Job 1: Using the forum thread about quitting a job at a failing startup, decide whether each statement agrees with it: (a) The company the original poster works for has no users and no revenue. (b) The reply says SaaS startups usually take about one year to get going. (c) The reply recommends committing to 50+ hour weeks. For each, answer yes or no and quote the words from the thread that decide it.
Job 2: Reproduce a passage from the startup-job thread word for word, beginning at "The VCs are" and stopping after "a moments notice.".

Start of Source document

Ask HN: Should I quit my highly paid startup job at a failing startup? - suemployee
I work for a well-funded startup with no traction (no users and no revenue). The company is over 9 months old, and I&#x27;m well-paid. The product is a SAAS web&#x2F;mobile app. Should I quit my job before the company runs out of money? Why or why not?
======
poof131
Most SaaS startups take time to get going, about two years according to
saastr, so it might take awhile. [1]

But a lot of really bad founders have raised money during this bubble cycle.
The VCs are screaming about the market changing behind closed doors. The
founder where I work was recently pressured to fire the team and sell the
company.

Make sure you look after yourself. Get your interview skills up and have a
list of opportunities. Don’t overcommit to 50+ hour weeks. If they want to pay
you 25% more than sure, but don’t fall for the overwork peer pressure by
founders who have a 20-100x equity win over you.

Make your own personal assessment of the team, product, and market, and the
likelihood of success. Recognize that founders “sell” their belief and my not
be honest about issues. I’d probably try to stay to the one year mark and move
if you don’t have a strong belief in the company, but be ready to be dropped
at a moments notice.

End of Source document
Start of Material shown

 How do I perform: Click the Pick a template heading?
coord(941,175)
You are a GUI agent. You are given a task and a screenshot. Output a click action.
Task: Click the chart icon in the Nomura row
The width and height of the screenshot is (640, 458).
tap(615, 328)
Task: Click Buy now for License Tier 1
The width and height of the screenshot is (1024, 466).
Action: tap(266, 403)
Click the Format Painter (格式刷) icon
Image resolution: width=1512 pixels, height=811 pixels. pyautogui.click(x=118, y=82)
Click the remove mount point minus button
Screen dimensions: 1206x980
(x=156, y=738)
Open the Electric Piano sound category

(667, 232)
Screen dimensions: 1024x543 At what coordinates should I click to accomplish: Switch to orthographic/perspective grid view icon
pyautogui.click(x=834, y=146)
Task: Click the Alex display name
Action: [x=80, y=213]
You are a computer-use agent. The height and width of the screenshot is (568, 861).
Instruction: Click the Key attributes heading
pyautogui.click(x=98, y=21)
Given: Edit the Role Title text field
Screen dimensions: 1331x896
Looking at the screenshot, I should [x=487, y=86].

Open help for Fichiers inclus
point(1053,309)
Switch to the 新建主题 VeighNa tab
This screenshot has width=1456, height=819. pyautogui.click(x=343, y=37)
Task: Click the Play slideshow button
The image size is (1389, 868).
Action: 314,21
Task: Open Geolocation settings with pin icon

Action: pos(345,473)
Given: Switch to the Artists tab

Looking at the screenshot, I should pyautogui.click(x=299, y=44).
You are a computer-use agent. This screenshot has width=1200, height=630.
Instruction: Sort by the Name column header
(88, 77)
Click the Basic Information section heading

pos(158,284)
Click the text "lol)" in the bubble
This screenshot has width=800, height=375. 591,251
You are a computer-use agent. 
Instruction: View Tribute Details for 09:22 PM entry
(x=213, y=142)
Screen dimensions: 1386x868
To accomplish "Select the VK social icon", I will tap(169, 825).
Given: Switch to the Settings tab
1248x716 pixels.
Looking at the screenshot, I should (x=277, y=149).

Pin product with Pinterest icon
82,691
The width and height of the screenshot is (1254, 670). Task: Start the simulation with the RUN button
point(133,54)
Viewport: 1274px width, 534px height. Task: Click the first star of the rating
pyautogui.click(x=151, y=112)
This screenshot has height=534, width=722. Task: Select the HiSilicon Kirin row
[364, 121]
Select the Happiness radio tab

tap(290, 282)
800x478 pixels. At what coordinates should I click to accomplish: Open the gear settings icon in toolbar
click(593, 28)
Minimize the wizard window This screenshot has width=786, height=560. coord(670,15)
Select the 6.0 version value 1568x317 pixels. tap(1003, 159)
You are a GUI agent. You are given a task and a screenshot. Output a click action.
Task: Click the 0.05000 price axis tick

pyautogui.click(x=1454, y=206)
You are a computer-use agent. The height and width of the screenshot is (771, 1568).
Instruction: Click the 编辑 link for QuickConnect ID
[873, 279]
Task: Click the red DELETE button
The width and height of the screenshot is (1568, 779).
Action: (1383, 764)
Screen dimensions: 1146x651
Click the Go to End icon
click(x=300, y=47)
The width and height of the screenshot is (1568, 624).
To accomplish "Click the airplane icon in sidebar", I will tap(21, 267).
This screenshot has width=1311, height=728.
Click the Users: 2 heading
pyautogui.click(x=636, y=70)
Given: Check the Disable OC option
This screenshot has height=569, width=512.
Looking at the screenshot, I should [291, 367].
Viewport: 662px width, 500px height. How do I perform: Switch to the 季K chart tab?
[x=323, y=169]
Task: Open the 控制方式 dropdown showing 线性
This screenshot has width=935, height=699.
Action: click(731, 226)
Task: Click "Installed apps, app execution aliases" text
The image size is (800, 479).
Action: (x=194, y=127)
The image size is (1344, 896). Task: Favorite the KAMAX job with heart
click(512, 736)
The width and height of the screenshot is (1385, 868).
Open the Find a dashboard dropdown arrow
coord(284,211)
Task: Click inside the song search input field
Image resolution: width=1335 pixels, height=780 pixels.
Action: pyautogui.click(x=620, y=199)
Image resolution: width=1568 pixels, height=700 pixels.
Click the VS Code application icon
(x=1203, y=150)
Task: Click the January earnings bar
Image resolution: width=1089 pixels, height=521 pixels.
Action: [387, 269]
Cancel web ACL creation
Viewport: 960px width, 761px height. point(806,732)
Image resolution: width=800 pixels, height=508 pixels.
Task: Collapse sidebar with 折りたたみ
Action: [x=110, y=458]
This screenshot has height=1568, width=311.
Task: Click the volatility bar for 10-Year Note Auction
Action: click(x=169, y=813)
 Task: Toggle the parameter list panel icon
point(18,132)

End of Material shown

Full output 1:
(a) Yes: "no traction (no users and no revenue)"
(b) No: "about two years according to saastr"
(c) No: "Don’t overcommit to 50+ hour weeks."

Full output 2:
The VCs are screaming about the market changing behind closed doors. The
founder where I work was recently pressured to fire the team and sell the
company.

Make sure you look after yourself. Get your interview skills up and have a
list of opportunities. Don’t overcommit to 50+ hour weeks. If they want to pay
you 25% more than sure, but don’t fall for the overwork peer pressure by
founders who have a 20-100x equity win over you.

Make your own personal assessment of the team, product, and market, and the
likelihood of success. Recognize that founders “sell” their belief and my not
be honest about issues. I’d probably try to stay to the one year mark and move
if you don’t have a strong belief in the company, but be ready to be dropped
at a moments notice.